THE EXERCISE
Reproduce the records word for word, covering everything from the start of the records down to the line that contains "sidebar is located", with both ends included.

Records for locating displayed items
———

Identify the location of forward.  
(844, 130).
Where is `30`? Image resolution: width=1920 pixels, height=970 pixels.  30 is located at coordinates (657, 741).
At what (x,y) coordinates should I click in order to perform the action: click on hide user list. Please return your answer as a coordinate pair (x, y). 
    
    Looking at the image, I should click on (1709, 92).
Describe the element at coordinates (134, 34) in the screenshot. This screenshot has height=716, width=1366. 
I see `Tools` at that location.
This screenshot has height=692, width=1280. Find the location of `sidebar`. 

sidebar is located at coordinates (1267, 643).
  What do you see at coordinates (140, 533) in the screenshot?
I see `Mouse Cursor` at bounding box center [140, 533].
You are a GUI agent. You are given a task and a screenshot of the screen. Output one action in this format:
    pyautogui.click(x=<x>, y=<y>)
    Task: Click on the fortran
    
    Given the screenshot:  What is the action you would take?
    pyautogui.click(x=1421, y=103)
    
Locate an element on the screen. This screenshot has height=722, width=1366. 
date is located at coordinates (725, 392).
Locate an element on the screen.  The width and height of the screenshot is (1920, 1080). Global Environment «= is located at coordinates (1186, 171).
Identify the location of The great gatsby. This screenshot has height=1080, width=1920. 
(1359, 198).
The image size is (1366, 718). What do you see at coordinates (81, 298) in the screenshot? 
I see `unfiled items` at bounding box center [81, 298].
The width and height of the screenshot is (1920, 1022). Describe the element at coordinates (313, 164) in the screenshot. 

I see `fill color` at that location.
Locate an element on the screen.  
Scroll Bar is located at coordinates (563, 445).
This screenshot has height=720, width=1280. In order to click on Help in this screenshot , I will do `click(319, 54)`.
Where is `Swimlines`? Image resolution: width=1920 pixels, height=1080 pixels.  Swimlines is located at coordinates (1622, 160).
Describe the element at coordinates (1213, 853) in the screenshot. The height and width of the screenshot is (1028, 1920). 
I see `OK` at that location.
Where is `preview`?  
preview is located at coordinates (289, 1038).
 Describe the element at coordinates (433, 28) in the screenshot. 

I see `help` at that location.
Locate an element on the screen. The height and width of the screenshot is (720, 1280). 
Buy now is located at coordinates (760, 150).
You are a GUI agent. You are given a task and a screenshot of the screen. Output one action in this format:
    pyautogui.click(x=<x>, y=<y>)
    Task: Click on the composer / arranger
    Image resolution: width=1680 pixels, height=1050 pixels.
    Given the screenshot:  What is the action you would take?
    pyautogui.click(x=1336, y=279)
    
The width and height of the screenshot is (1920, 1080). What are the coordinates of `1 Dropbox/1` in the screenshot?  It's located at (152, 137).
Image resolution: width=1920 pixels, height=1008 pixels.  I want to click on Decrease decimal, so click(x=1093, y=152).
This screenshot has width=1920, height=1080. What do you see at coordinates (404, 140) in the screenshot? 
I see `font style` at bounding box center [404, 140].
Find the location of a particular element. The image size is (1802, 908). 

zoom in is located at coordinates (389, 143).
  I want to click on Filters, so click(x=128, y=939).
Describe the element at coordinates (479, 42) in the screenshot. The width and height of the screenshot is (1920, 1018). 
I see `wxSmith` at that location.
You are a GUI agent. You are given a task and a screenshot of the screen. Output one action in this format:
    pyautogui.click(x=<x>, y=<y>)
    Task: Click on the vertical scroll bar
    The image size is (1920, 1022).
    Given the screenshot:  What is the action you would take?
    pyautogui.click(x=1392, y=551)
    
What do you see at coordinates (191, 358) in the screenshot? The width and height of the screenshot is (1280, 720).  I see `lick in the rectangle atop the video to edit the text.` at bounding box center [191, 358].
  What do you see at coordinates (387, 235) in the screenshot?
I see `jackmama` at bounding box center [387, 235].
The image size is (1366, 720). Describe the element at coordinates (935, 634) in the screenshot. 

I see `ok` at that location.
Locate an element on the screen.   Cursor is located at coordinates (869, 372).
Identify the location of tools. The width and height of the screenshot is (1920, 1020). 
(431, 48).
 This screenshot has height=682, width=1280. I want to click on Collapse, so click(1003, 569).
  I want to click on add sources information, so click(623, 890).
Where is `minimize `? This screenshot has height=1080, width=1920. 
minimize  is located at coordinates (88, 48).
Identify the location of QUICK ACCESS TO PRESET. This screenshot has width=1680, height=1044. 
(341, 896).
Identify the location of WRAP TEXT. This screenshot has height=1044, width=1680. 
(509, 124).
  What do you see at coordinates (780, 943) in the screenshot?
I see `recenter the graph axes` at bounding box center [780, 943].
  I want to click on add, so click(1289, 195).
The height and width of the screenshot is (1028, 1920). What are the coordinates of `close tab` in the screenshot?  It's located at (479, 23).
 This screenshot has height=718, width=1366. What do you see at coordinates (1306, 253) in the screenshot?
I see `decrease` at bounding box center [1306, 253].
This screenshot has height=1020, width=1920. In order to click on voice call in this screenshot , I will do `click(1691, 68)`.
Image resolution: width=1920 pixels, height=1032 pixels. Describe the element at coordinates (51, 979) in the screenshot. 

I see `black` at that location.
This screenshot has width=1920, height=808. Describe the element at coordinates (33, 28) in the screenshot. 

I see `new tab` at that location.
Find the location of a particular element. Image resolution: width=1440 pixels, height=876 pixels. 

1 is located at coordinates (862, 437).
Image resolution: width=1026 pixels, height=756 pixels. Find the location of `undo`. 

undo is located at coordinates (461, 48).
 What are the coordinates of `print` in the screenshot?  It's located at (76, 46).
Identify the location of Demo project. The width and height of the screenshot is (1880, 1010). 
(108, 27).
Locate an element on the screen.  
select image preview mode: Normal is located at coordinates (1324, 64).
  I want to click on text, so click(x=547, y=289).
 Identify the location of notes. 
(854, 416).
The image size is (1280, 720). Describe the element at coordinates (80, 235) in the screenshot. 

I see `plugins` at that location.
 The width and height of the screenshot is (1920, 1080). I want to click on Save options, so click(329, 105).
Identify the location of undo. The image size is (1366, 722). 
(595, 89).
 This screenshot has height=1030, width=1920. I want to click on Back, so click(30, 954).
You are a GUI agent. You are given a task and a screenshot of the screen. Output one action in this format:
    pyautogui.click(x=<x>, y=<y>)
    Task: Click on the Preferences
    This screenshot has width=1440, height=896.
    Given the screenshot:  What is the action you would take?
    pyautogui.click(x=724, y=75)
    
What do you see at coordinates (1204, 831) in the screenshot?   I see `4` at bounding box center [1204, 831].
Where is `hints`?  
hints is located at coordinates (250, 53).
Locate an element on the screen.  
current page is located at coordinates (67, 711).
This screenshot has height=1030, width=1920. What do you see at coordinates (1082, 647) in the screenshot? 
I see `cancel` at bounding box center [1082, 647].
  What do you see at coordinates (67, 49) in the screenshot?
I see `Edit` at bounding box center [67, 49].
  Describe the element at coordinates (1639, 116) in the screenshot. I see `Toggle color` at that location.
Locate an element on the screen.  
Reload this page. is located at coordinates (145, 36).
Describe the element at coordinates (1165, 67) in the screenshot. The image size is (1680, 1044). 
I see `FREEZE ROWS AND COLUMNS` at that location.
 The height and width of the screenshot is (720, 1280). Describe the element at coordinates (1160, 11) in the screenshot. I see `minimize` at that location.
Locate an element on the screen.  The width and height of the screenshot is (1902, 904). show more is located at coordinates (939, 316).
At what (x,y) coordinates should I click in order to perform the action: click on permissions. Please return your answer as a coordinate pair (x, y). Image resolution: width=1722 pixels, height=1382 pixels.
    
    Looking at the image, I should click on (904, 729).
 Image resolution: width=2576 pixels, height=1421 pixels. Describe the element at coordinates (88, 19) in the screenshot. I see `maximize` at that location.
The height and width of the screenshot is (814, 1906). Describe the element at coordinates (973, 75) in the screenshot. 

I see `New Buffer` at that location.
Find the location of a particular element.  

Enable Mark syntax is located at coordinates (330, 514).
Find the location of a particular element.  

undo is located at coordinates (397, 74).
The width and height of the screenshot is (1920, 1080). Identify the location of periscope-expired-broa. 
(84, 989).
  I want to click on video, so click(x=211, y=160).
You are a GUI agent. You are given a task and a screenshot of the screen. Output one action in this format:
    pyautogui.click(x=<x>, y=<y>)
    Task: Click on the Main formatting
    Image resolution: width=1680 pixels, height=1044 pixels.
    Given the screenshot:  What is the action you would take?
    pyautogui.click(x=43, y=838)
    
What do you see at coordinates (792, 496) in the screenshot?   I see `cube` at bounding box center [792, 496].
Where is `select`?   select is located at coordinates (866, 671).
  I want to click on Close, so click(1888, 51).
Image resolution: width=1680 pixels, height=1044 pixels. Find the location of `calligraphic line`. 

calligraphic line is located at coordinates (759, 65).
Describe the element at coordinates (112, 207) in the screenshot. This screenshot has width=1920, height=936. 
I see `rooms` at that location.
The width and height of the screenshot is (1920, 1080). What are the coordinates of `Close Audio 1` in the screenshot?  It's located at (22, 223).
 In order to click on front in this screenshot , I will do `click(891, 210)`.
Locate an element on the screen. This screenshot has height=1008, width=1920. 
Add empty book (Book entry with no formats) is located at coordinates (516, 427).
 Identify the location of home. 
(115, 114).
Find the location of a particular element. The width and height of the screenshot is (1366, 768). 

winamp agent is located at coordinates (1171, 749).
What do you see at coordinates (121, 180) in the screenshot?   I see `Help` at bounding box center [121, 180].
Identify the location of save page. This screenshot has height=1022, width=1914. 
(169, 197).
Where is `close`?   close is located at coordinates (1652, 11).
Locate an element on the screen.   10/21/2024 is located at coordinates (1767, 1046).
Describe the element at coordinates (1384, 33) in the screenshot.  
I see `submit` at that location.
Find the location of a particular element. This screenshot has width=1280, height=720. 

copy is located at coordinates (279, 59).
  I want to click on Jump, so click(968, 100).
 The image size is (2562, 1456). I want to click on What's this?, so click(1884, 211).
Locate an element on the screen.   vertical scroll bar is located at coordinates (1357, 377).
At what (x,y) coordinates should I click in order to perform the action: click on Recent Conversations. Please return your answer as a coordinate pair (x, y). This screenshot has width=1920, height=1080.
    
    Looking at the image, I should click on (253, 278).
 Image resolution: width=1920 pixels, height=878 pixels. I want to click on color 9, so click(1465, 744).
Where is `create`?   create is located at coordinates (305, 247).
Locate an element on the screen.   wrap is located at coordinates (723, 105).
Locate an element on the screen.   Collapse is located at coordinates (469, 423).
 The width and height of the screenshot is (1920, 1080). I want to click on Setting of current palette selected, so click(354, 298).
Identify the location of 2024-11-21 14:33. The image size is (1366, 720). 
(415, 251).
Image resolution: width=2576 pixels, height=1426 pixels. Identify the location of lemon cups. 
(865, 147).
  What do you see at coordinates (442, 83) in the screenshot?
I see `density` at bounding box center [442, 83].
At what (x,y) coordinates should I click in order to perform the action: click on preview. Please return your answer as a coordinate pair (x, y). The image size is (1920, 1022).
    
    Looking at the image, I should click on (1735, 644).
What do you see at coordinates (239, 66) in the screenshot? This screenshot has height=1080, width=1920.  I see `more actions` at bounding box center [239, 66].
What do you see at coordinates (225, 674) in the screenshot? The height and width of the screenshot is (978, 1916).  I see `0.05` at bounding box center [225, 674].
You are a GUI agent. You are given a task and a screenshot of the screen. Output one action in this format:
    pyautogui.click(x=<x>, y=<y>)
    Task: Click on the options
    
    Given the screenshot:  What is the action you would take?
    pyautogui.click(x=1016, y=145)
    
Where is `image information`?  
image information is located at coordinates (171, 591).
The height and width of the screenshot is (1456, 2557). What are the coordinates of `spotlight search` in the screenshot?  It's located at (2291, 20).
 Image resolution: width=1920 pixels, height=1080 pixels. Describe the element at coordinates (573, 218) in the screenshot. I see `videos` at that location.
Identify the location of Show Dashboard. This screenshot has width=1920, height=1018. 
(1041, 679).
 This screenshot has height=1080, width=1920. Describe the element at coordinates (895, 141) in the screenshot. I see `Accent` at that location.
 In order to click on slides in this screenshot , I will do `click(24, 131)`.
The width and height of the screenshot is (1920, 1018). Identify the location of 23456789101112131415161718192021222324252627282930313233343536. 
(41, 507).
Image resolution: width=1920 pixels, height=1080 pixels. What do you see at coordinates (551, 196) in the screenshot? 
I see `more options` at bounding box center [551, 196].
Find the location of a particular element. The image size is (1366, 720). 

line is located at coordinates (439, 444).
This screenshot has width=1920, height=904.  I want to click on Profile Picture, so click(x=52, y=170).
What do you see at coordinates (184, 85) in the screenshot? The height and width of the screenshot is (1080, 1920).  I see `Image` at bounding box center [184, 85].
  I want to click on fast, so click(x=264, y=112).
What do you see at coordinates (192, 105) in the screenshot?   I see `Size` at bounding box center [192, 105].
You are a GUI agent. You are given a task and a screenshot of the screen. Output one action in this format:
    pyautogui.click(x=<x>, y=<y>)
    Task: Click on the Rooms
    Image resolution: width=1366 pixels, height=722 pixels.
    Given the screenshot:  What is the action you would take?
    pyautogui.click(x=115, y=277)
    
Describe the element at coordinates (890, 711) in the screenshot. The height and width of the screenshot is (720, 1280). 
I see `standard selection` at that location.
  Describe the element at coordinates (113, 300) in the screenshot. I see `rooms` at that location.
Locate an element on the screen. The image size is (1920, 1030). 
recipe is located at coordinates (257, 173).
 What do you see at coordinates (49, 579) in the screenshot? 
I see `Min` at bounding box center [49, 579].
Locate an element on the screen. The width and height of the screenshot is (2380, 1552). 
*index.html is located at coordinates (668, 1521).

———

EXERCISE ANSWER
Identify the location of forward.  
(844, 130).
Where is `30`? Image resolution: width=1920 pixels, height=970 pixels.  30 is located at coordinates (657, 741).
At what (x,y) coordinates should I click in order to perform the action: click on hide user list. Please return your answer as a coordinate pair (x, y). 
    
    Looking at the image, I should click on (1709, 92).
Describe the element at coordinates (134, 34) in the screenshot. This screenshot has height=716, width=1366. 
I see `Tools` at that location.
This screenshot has height=692, width=1280. Find the location of `sidebar`. 

sidebar is located at coordinates (1267, 643).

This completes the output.